Submitted to: Applied and Environmental Microbiology
Publication Type: Peer Reviewed Journal
Publication Acceptance Date: 7/7/2002
Publication Date: N/A
Interpretive Summary: In certain years, aflatoxin contamination of corn, cottonseed, and treenuts can be a serious economic burden for U.S. agriculture. Why aflatoxin contaminates some crops and not others, and the seasonal variability in such contaminations are still mysteries. Numerous strategies have been put forward to prevent aflatoxin contamination in the field or to remove aflatoxin from contaminated crops. However, most of these strategies fail to take into account the natural control that is present in the crops themselves to prevent contamination. To develop a better understanding of the interrelationship between the environment and induction of aflatoxin synthesis, in this paper we studied differences in response of Aspergilli to nitrate and ammoniums salts. Aflatoxin production is controlled by two key regulatory genes named aflR and aflJ. Differences in how these genes are controlled could be key to understanding the nitrate and ammonium effects on aflatoxin because we found differences in the portion of these genes that controls their activity. One of the differences in sequence is in the number of GATA sites. These types of sites are required for gene activity. A strain of Aspergillus from Africa has less sites than strains from the United States. This decreased number of GATA sites correlated with decreased gene activity in nitrate medium. Therefore, a rational explanation for differences in production of aflatoxin on nitrate-rich crops versus production on ammonium-rich crops can be made.

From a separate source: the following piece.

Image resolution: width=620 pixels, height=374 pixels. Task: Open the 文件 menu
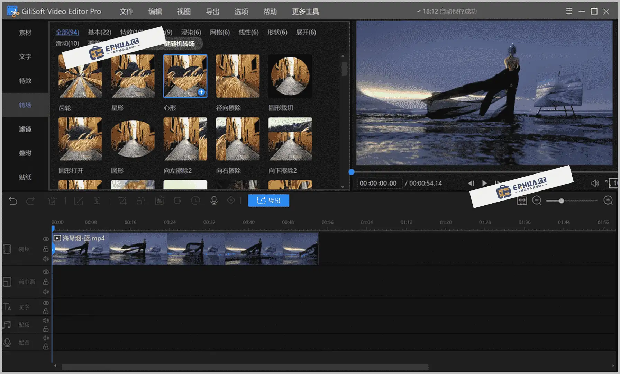point(126,11)
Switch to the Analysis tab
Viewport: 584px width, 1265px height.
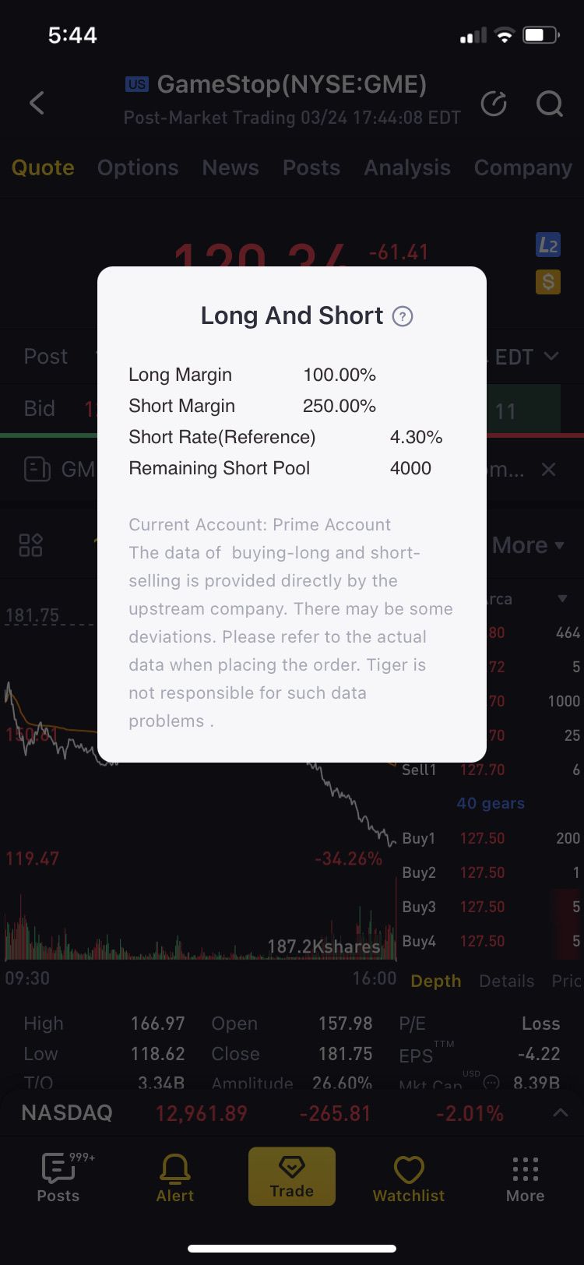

Technical Abstract: In buffered medium, West African Aspergillus flavus SBG isolates were more sensitive to nitrate repression of aflatoxin biosynthesis than were North American SB isolates. Differences in nitrate regulation of aflatoxin biosynthesis in these strains could result, in part, from differences in expression of aflatoxin pathway regulatory genes mediated by AreA, the positive-acting, wide domain transcription factor that is required for expression of nitrate metabolism genes.